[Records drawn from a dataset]
——
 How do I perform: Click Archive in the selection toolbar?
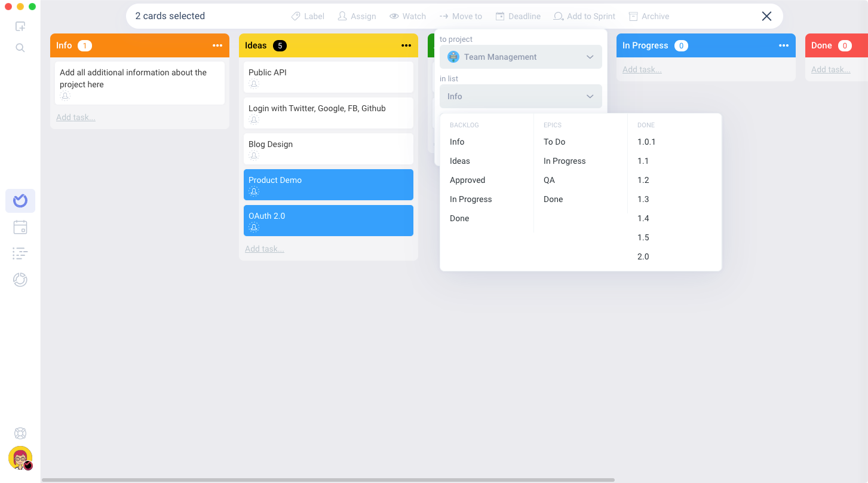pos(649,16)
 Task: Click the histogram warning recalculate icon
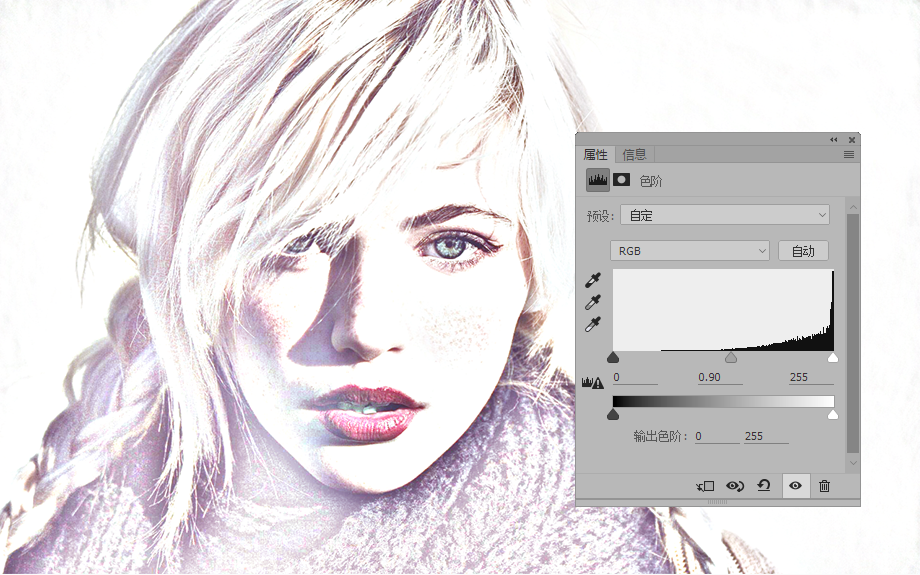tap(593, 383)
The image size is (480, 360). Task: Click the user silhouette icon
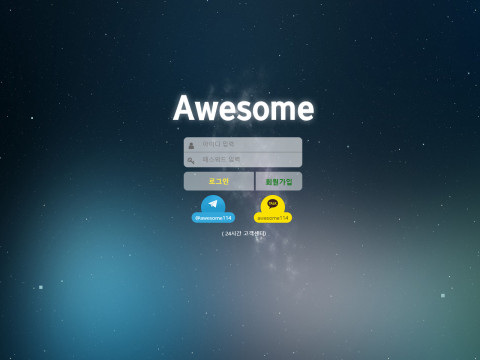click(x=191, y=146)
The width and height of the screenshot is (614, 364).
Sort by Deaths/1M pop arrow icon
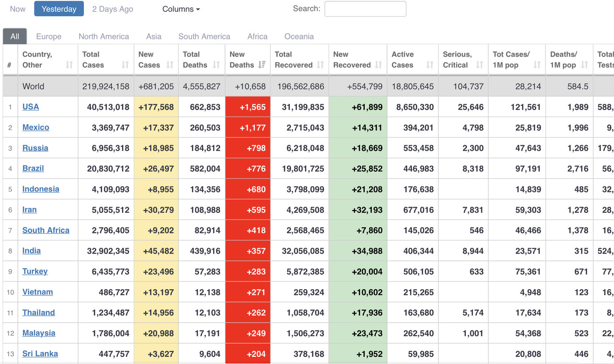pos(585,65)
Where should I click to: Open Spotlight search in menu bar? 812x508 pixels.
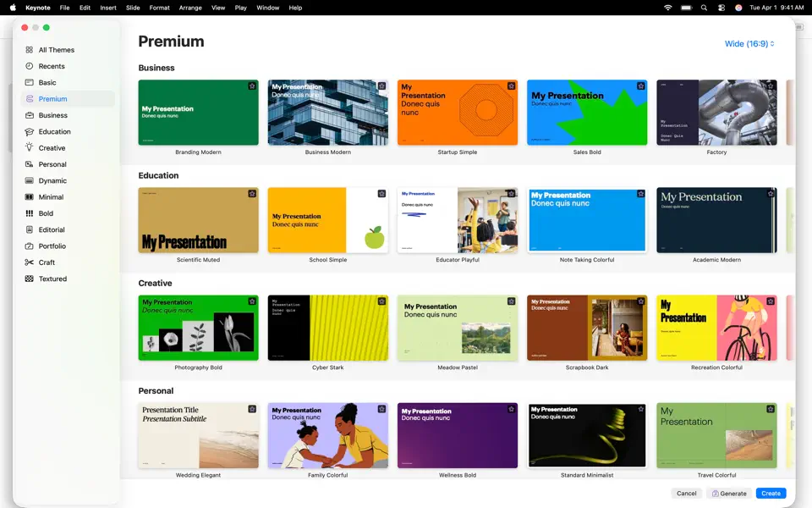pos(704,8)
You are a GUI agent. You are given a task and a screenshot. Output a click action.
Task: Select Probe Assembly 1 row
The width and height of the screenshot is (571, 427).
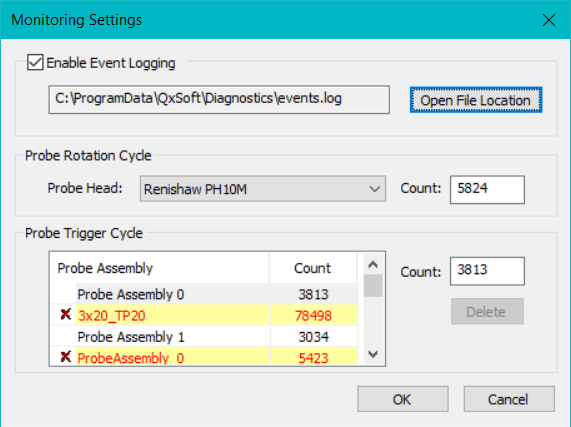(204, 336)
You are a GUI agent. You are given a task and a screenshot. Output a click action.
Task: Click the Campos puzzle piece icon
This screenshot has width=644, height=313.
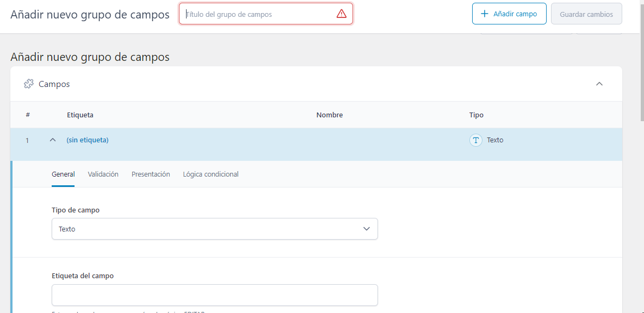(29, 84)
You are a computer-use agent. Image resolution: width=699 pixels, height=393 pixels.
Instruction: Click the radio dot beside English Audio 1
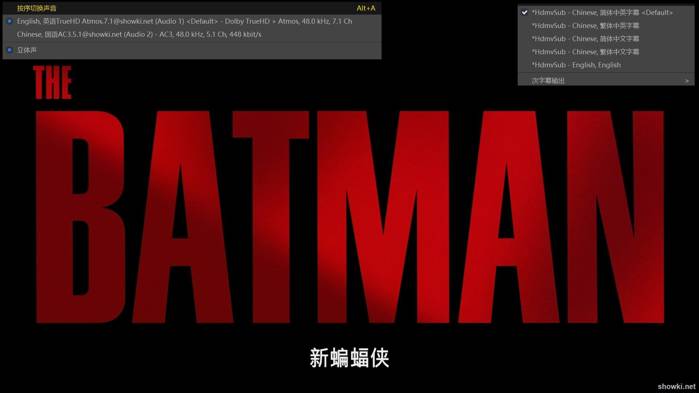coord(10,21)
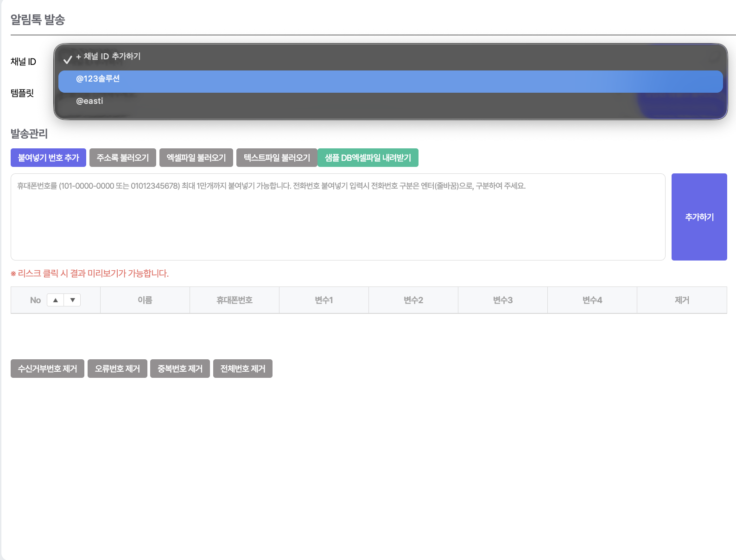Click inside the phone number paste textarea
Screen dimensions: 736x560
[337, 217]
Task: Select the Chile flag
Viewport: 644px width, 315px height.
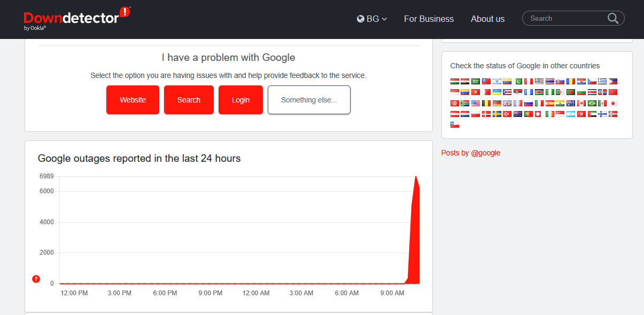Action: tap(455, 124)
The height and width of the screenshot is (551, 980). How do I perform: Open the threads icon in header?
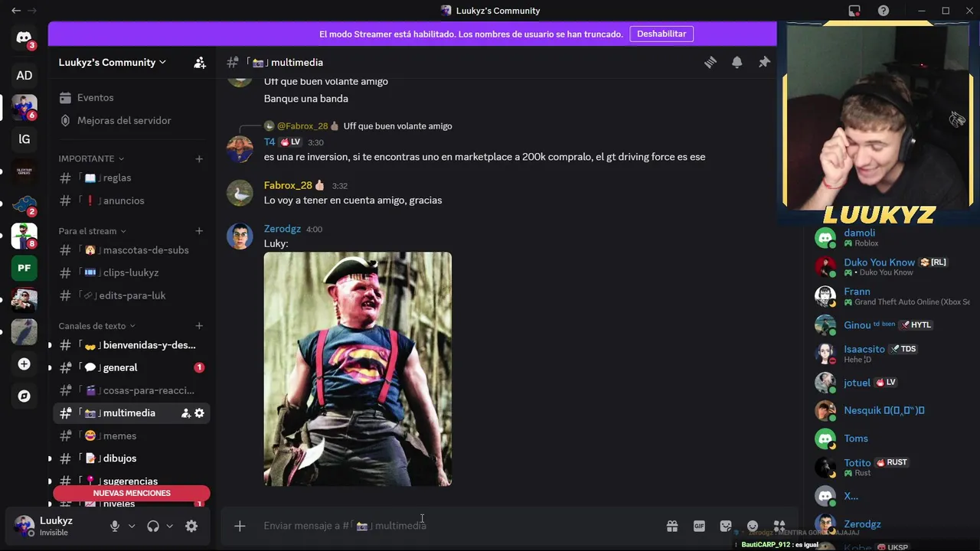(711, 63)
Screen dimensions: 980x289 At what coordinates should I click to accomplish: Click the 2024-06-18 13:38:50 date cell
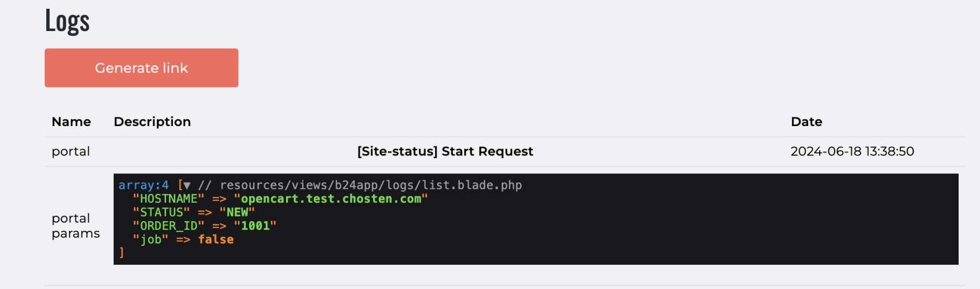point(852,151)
——
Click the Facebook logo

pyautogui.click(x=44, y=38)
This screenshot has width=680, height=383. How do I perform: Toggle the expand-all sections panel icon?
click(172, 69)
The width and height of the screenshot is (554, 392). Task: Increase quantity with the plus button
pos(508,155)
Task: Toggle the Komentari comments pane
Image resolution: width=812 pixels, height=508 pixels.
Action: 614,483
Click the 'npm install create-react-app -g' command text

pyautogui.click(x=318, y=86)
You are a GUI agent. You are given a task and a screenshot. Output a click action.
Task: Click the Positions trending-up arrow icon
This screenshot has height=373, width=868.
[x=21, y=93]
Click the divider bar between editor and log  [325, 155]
——
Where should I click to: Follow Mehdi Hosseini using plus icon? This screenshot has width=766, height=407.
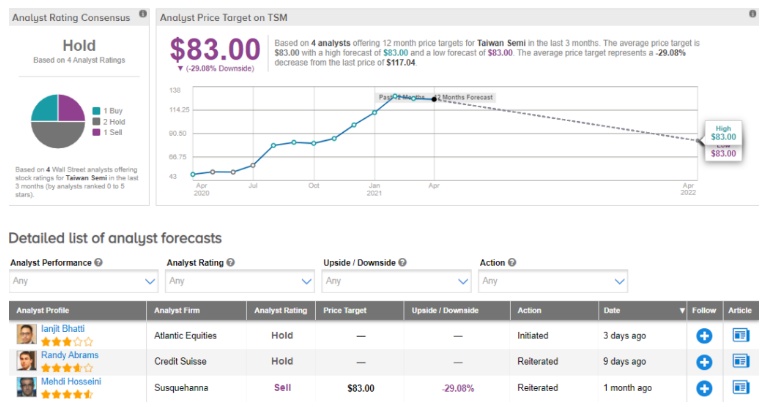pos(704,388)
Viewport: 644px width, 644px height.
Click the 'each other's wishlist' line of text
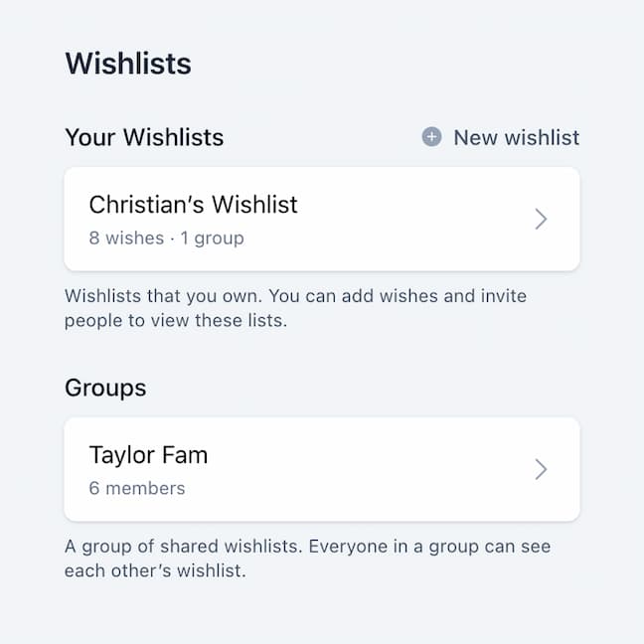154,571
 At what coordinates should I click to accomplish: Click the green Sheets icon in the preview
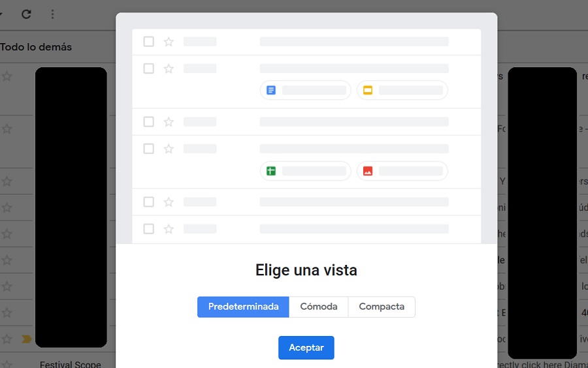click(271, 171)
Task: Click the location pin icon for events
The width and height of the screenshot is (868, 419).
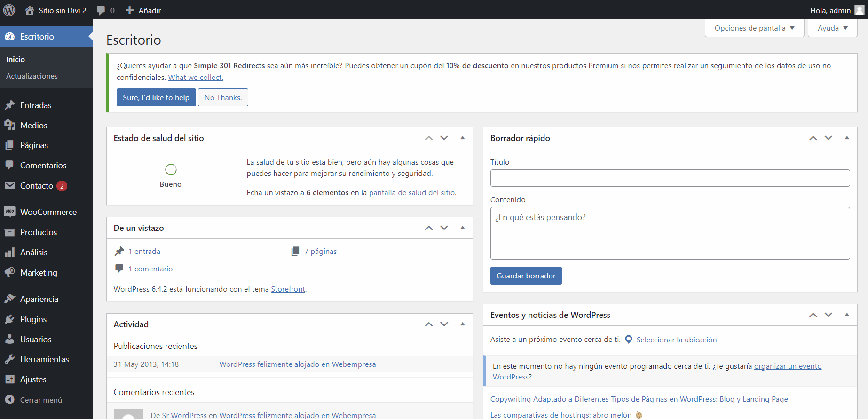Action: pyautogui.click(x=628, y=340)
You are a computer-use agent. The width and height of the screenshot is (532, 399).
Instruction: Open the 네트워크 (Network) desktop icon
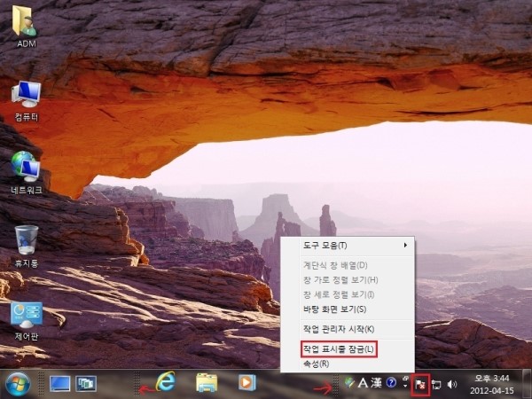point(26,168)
——
**Aim of the task**
Every line above that holds the word "computer" should be copied out.

**Result of this task**
You are a computer-use agent. Image resolution: width=699 pixels, height=393 pixels.
You are a computer-use agent. The width and height of the screenshot is (532, 399).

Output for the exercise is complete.